Our attitudes toward teaching are reflected in our appearance and our manner. If teachers maintain a professional appearance by dressing neatly and using manners, this will demonstrate to both colleagues and our students that we have a high regard for teaching as a profession. In turn, our attitude also demonstrates that we believe that what we are teaching is important. If students perceive that we do not have a high regard for teaching, they will be less likely to have respect for us as teachers and this will impact student behavior in the classroom.
New teachers which display positive attitudes make a difference in the classroom. A positive attitude creates a positive classroom environment where teachers set high expectations not only for their students but for themselves. Teachers need to challenge themselves every day, to be reflective on what is working and what is not working in the classroom and adjusting strategies. Teachers who have a positive attitude are innovative and display a confidence or self-efficacy which allows them to be creative in the classroom.
The passion and enthusiasm that new teachers bring to the classroom reflects our positive attitudes to teaching. If teachers believe that what they are teaching is important, then our students will see our passion for the subject. Students who are inspired in the classroom will enjoy learning and will not find the subject boring and be distracted which allows for misbehavior in the classroom.
As role models, students look to teachers on how to behave as adults. Teachers may be frustrated with student behavior and resort to yelling or screaming and other negative behavior. If teachers are negative in dealing with student misbehavior, this will only lead to increasing teacher frustration and burnout. Teachers should avoid becoming emotional and deal with student misbehavior by reminding students of what is appropriate behavior in the classroom.
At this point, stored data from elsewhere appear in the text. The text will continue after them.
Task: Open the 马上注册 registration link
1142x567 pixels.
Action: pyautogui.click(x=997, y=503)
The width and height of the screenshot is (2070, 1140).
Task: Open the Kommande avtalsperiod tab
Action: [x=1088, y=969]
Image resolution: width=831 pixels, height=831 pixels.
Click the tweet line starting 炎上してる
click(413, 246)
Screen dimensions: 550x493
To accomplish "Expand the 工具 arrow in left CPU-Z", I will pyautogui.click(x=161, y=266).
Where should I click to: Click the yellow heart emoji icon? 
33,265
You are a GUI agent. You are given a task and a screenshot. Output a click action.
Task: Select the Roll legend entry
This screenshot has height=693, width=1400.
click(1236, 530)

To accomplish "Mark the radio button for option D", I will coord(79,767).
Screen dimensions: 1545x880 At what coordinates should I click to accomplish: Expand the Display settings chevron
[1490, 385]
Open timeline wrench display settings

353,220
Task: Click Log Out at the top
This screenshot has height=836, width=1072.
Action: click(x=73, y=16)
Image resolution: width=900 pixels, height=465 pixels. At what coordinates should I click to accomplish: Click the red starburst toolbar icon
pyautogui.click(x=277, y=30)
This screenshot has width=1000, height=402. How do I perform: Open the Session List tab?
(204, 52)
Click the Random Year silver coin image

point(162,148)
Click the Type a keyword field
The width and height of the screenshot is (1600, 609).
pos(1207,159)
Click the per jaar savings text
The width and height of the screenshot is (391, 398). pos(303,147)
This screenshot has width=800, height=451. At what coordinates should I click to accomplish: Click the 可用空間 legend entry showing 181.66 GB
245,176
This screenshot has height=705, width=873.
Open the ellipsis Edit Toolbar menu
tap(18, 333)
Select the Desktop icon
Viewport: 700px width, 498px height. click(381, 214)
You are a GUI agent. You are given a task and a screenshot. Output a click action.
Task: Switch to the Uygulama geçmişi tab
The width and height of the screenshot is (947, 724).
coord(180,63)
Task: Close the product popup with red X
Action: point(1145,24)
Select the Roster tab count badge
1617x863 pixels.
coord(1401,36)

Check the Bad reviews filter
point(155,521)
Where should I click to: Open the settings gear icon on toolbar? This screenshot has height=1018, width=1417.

Being a teacher should bring out the best, not the worst, in teachers and students. It is important for new teachers to have a sense of humor, to display appropriate behaviors to our students, and to teach our students that we all make mistakes but we must learn from those mistakes. Changes to student behavior will not happen overnight, but by remaining positive teachers can develop resilience and will be able to develop coping strategies which will make them better teachers.